| TU TAREA |
Prosigue el fragmento sobre la periferia en Tiempo de silencio y otras obras de la época a partir del punto en que termina.

La operación de Tiempo de Silencio, facilitada por el tino e inteligencia de Carlos Barral, se enmarca en una perspectiva internacional por una serie de factores. Aquí queremos resaltar las afueras, no para equipararlo con una novela imposible de encontrar de Luis Goytisolo, sino por tratar la periferia como síntoma de un malestar inherente al Viejo Mundo de entonces. Por eso mismo no debe sorprendernos hilvanar un listado de libros capitales con los márgenes ajenos a la invisibilidad propugnadas por las autoridades, tales como El Jarama de Rafael Sánchez Ferlosio, la posterior Últimas tardes con Teresa de Juan Marsé y hasta la producción literaria y fílmica de Pier Paolo Pasolini, de Ragazzi di vita a la magnífica ópera prima que es Accatone.

| DATOS PARA ANALIZAR |
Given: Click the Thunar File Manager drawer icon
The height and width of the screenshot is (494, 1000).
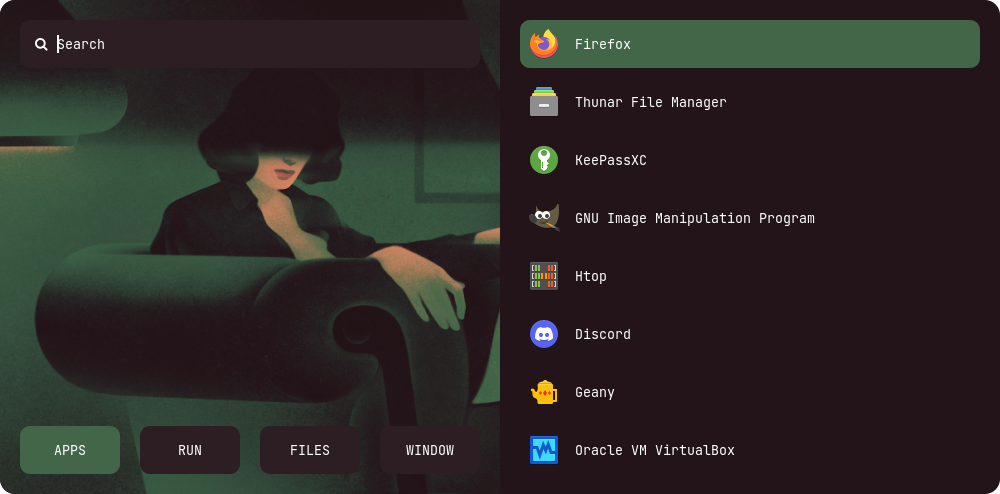Looking at the screenshot, I should pyautogui.click(x=544, y=102).
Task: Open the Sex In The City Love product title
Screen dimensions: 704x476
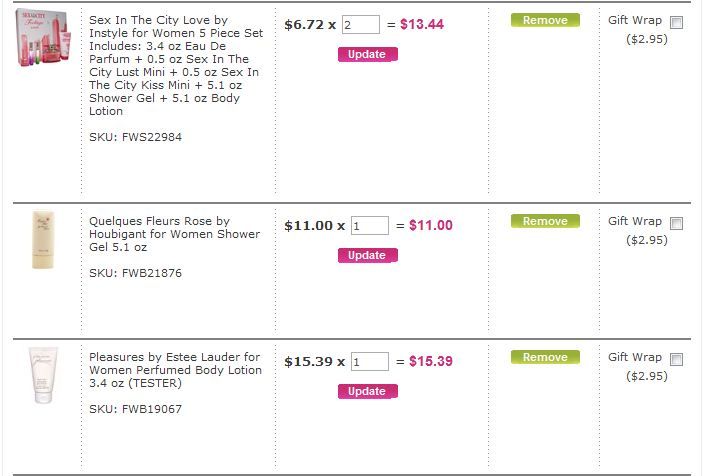Action: point(176,66)
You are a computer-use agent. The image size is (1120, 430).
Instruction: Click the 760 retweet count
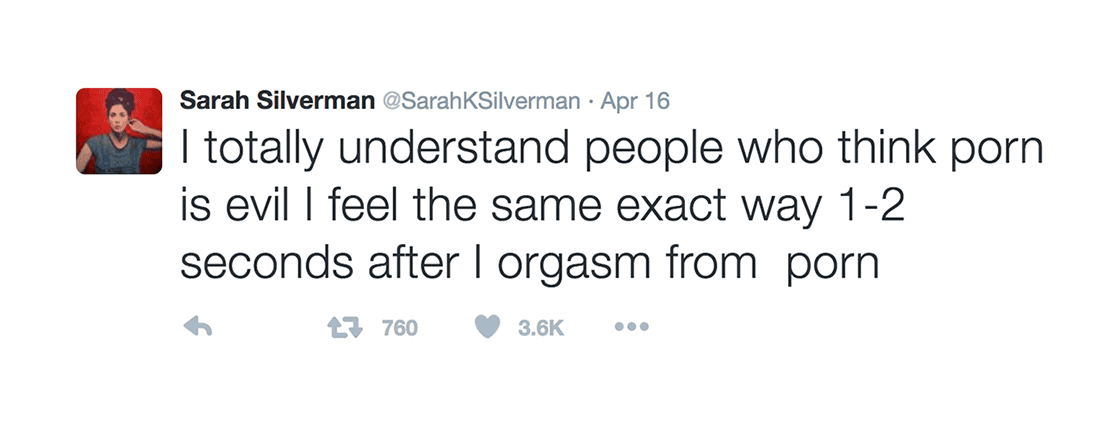(399, 327)
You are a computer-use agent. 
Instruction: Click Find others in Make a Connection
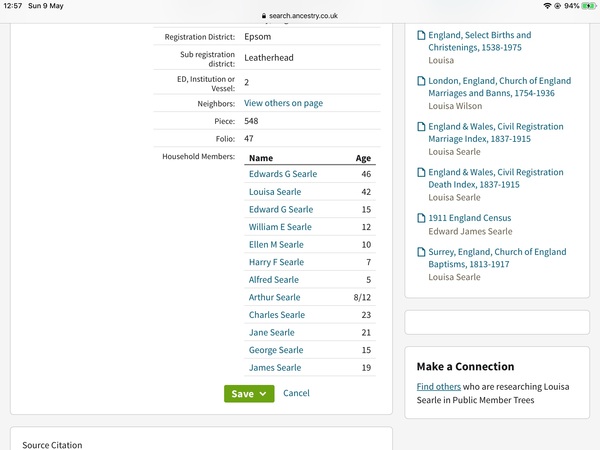point(439,387)
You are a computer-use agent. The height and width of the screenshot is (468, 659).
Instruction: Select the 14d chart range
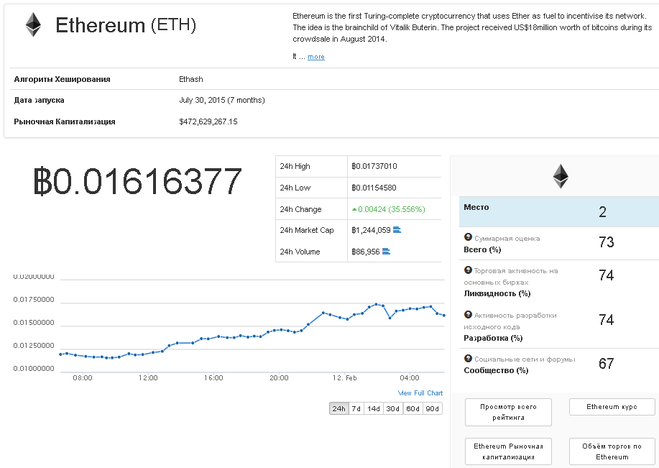(373, 408)
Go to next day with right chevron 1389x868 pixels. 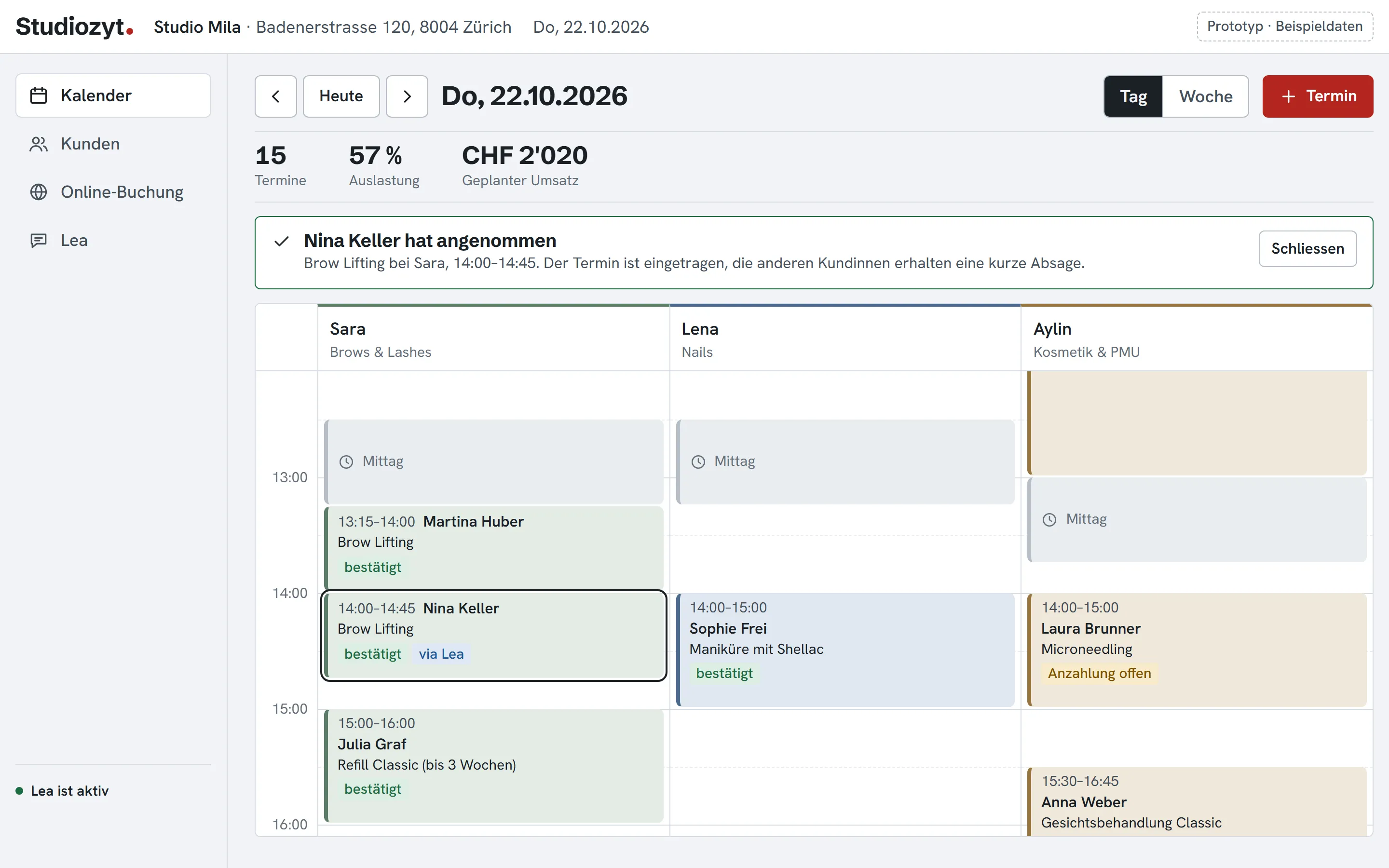click(407, 96)
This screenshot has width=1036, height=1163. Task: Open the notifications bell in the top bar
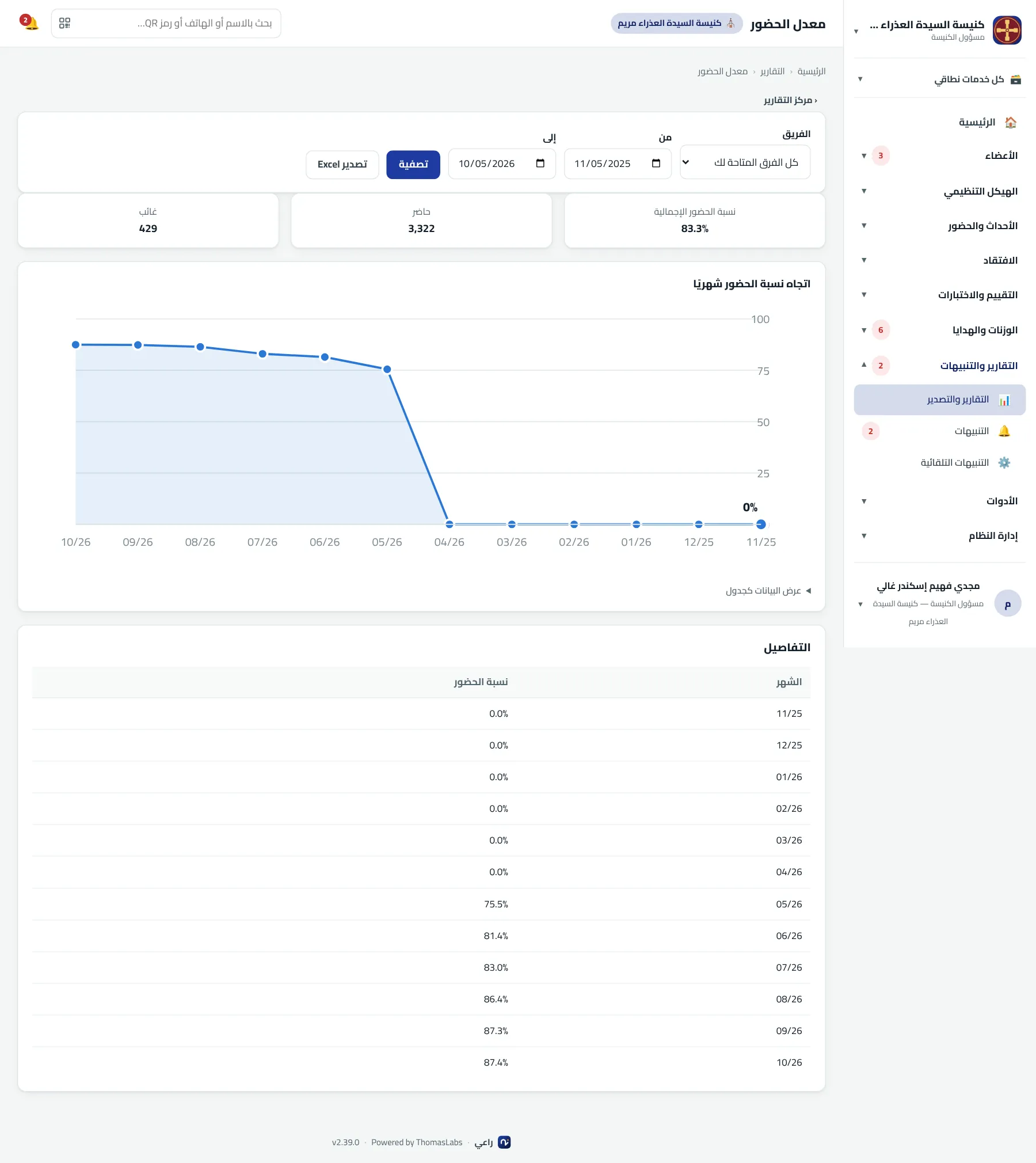[30, 23]
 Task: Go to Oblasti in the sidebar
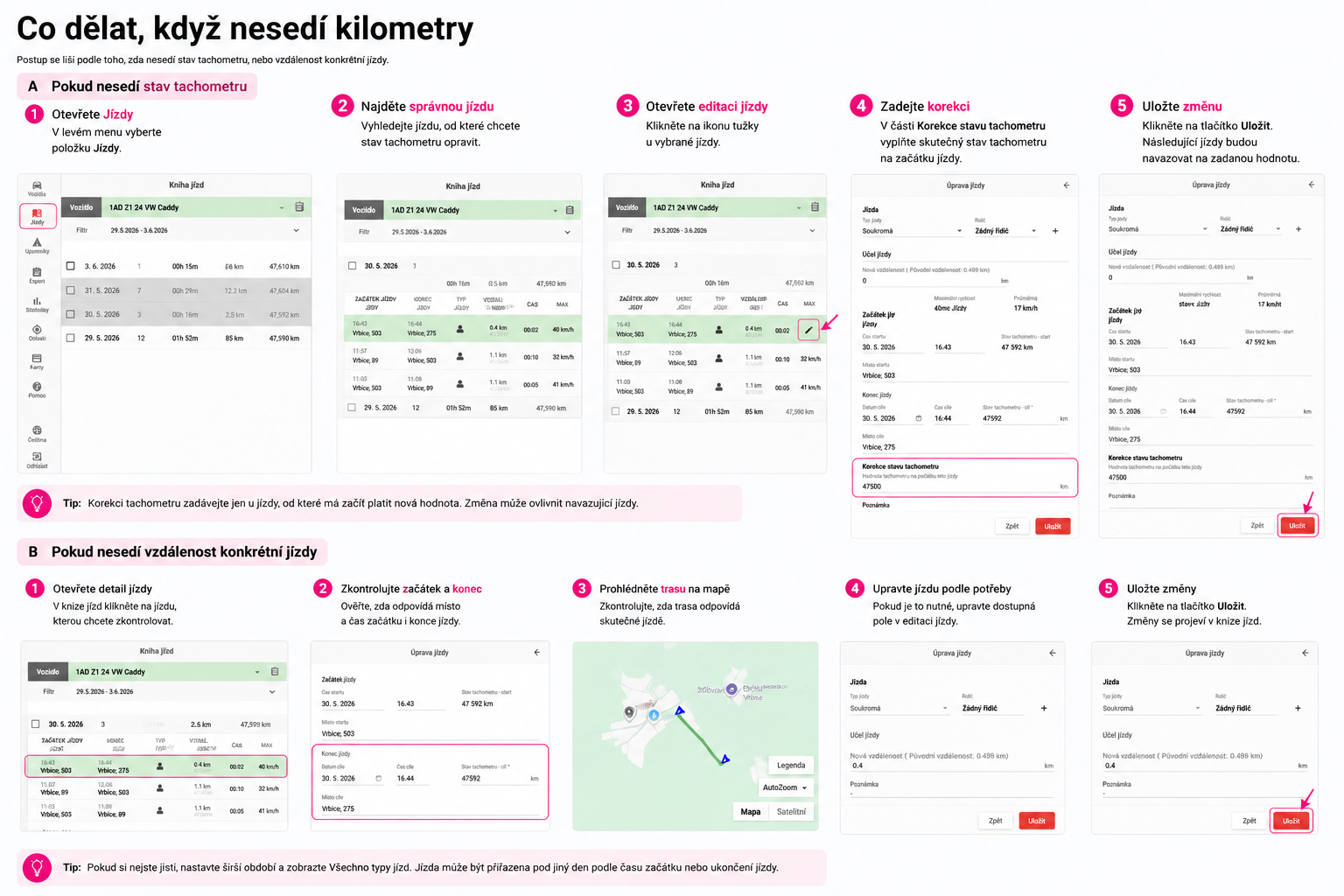click(37, 333)
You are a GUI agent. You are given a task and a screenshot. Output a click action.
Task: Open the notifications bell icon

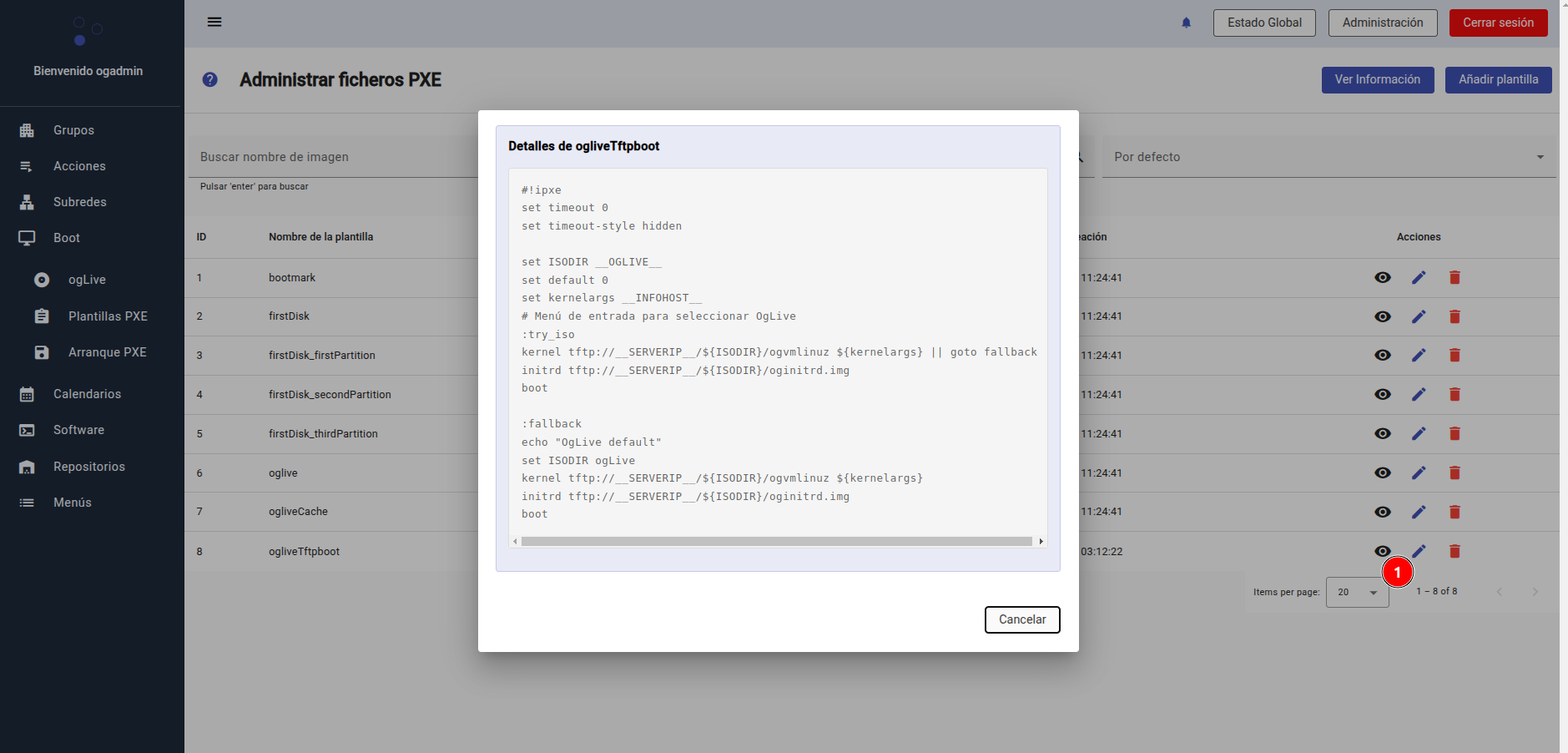pyautogui.click(x=1186, y=23)
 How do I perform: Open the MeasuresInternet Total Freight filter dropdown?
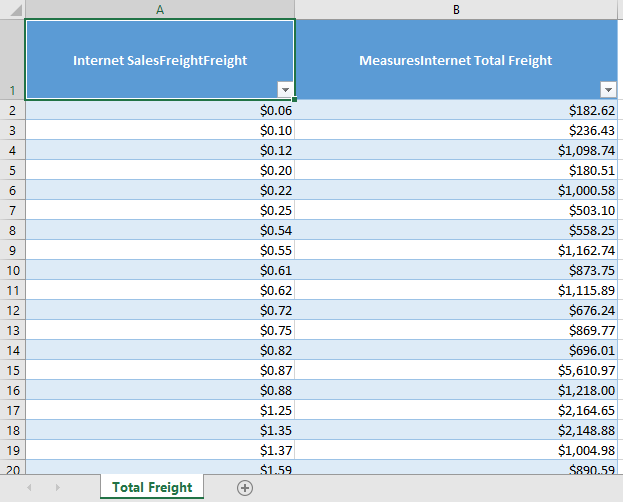pyautogui.click(x=607, y=90)
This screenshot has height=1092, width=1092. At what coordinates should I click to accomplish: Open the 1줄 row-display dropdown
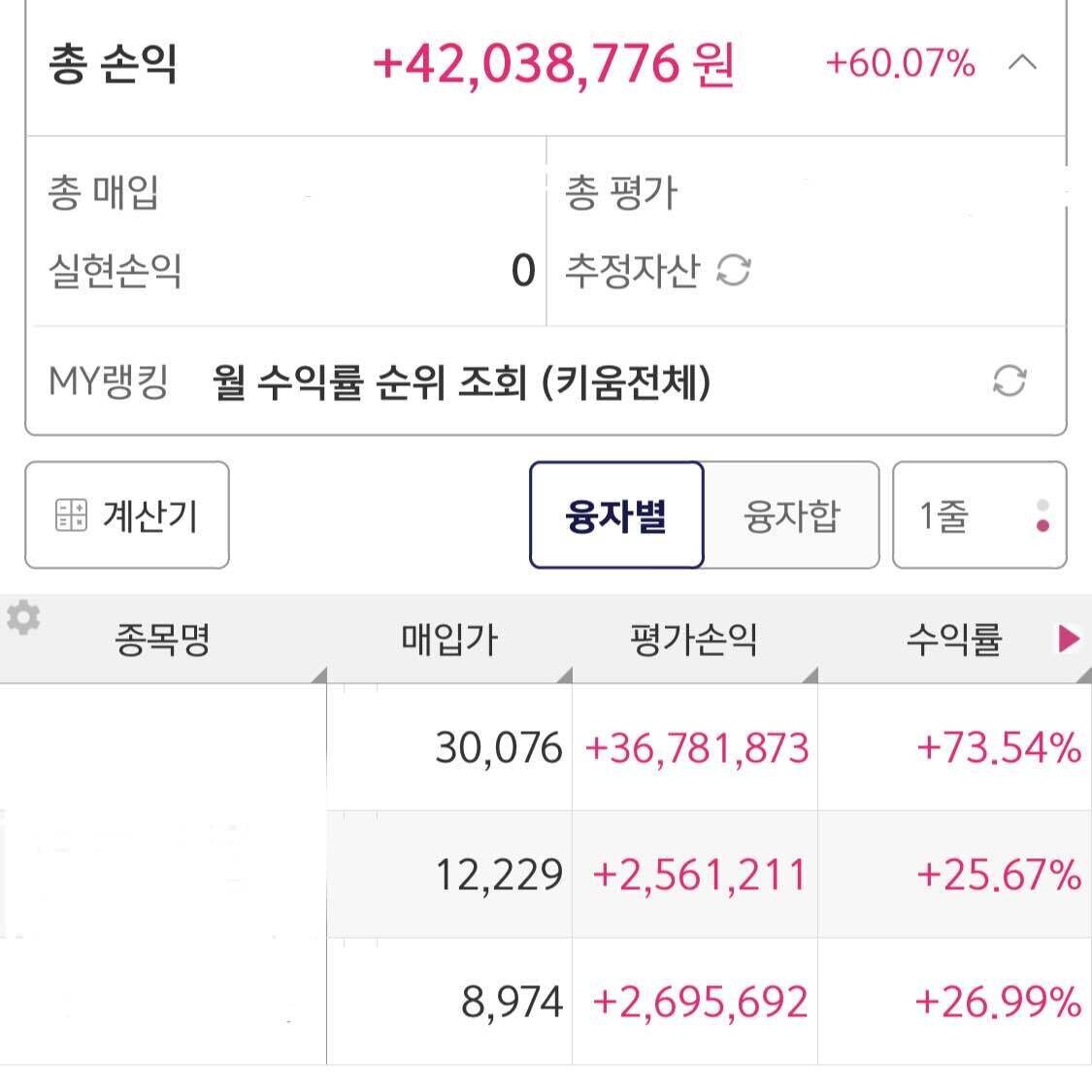[946, 515]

| RESULTADO DEL EJERCICIO |
Sin embargo, Martín-Santos jugó su propio partido con brillante intencionalidad al unir el chabolismo, también reflejado esos años en el cine por Los Tarantos de Rovira Beleta, con la ciencia al ser uno y otra marginados de la España dictatorial. El fracaso de lo acaecido con ese aborto intempestivo y sus consecuencias matarán el anhelo de un hombre, capaz de sintetizar toda la podredumbre de su época y reflejo de cómo pocos no podían revertir una enfermedad en constante metástasis, sólo enmendable con la Revolución o el fallecimiento de Francisco Franco.
Luego, por supuesto, está la técnica y la construcción del engranaje novelístico. Si uno se fija con atención verá una trama arquetípica con espacios recurrentes de la tradición española, socavada más bien desde cómo se escribe. La modernización de Tiempo de silencio, asimismo comprobable en los relatos de El amanecer podrido (2020, Galaxia Gutenberg) redactados al alimón con su inseparable Benet, fue un golpe en la mesa y ese inicio de los años sesenta lo advirtió con naturalidad, quizá sin pensar en cómo el psiquiatra prolongaba un hilo a la contra inaugurado si se quiere por El árbol de la ciencia de Pío Baroja y prolongado, desde otra estilística, por la sutil elegancia de La sombra del ciprés es alargada, de Miguel Delibes.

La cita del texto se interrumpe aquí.